== Data to use ==

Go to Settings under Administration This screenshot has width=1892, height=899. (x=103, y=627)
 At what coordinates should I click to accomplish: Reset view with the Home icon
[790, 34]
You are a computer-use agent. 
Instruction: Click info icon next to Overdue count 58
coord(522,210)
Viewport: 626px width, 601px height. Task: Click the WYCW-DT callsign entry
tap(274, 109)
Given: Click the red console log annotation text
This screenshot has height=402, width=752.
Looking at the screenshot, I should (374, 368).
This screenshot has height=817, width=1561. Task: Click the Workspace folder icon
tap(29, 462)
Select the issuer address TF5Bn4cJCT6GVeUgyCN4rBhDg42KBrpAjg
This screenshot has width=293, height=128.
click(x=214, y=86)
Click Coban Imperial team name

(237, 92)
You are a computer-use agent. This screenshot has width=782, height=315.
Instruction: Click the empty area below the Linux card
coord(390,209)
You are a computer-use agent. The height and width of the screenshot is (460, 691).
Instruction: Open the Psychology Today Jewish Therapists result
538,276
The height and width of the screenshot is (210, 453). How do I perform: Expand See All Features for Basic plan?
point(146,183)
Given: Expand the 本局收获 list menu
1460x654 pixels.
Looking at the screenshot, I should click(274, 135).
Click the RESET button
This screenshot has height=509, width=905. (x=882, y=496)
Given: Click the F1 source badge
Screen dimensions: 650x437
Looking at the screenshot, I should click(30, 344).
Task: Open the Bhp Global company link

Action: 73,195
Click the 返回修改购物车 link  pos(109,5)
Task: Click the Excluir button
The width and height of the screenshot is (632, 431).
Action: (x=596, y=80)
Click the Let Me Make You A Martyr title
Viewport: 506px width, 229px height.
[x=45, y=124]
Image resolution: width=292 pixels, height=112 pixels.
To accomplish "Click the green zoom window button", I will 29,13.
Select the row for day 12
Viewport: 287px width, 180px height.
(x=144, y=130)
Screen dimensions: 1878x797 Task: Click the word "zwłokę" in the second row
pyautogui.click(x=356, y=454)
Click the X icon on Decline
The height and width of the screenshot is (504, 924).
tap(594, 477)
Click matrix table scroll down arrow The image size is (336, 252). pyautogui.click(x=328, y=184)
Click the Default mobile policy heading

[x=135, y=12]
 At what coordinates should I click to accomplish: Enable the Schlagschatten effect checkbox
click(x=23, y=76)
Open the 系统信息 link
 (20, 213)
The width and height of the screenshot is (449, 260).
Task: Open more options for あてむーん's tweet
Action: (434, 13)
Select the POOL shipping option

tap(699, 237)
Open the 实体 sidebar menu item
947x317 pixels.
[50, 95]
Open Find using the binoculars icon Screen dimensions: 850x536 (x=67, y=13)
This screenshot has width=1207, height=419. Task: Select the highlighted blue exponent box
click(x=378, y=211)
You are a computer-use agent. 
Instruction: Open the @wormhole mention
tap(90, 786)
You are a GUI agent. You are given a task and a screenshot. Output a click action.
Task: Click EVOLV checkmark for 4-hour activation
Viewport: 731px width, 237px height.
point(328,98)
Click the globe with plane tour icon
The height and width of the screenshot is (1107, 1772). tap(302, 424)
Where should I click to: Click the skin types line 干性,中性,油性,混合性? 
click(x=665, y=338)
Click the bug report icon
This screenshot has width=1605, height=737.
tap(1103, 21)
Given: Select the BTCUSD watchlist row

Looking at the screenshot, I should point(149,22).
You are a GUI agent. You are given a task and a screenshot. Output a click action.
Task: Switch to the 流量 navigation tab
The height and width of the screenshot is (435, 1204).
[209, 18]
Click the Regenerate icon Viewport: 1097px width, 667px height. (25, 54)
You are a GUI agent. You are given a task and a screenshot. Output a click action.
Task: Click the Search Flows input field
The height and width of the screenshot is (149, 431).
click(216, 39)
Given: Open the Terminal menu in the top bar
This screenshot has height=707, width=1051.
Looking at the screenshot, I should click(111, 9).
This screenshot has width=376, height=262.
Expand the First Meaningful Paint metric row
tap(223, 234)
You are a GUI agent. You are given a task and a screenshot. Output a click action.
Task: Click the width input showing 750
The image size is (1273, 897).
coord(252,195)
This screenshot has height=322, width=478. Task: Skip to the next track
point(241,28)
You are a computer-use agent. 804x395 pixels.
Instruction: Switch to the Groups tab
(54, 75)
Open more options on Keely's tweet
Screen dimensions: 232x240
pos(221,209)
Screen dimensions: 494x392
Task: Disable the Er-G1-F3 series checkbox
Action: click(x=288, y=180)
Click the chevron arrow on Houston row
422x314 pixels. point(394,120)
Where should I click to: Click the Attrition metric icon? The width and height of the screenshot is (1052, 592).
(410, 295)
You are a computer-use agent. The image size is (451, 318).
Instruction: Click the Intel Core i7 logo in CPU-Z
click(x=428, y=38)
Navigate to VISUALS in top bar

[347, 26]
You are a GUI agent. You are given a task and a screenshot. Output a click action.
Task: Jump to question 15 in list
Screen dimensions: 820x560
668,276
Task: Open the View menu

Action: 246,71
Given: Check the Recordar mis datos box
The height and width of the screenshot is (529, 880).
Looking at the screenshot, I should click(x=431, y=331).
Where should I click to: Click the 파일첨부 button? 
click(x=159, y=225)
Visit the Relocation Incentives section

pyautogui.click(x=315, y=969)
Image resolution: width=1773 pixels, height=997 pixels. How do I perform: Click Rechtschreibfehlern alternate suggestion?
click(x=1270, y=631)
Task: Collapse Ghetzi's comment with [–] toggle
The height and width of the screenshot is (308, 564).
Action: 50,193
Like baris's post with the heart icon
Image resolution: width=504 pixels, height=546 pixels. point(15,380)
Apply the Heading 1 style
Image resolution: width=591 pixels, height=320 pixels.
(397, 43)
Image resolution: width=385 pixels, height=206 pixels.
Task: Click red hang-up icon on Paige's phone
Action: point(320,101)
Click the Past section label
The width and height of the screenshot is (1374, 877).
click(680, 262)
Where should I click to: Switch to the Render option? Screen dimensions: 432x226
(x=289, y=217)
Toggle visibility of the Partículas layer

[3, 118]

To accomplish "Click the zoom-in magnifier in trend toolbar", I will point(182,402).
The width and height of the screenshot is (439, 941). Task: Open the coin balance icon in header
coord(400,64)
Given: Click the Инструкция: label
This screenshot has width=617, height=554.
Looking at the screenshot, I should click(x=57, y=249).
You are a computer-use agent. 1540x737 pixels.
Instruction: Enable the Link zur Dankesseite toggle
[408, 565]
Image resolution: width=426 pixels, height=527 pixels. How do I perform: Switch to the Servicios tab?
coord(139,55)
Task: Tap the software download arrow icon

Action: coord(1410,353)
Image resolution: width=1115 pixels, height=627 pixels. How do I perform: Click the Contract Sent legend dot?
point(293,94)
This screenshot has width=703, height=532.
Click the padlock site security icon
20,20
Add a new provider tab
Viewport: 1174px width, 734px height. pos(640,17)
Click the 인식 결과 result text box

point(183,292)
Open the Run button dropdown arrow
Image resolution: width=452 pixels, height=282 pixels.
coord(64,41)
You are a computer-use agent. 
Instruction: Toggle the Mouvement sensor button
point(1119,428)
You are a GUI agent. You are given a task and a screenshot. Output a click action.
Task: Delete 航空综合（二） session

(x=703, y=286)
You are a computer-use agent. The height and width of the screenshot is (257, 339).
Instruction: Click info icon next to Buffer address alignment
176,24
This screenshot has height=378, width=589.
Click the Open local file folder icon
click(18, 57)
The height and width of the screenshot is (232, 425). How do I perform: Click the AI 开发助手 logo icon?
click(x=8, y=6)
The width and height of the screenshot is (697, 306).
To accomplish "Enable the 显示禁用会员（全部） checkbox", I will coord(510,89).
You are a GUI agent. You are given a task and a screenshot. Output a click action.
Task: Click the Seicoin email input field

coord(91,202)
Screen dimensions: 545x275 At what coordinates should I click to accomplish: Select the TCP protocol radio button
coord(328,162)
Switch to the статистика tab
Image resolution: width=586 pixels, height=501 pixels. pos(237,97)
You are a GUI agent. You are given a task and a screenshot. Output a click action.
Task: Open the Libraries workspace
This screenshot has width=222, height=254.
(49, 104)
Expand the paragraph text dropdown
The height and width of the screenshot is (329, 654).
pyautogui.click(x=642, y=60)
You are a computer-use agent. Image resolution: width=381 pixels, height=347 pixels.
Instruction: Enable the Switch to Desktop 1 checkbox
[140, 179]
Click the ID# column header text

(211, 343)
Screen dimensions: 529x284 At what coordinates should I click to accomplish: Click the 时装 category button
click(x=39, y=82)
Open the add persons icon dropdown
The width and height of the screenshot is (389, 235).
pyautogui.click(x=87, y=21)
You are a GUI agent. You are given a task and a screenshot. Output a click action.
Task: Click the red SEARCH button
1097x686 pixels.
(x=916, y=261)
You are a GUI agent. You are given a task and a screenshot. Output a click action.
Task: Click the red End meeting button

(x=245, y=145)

== What needs to be done ==
Pull every line containing the word "zoom" out of the material and copy it.

== Response to the exercise ==
To accomplish "Click the green zoom window button", I will 29,13.
To accomplish "Click the zoom-in magnifier in trend toolbar", I will point(182,402).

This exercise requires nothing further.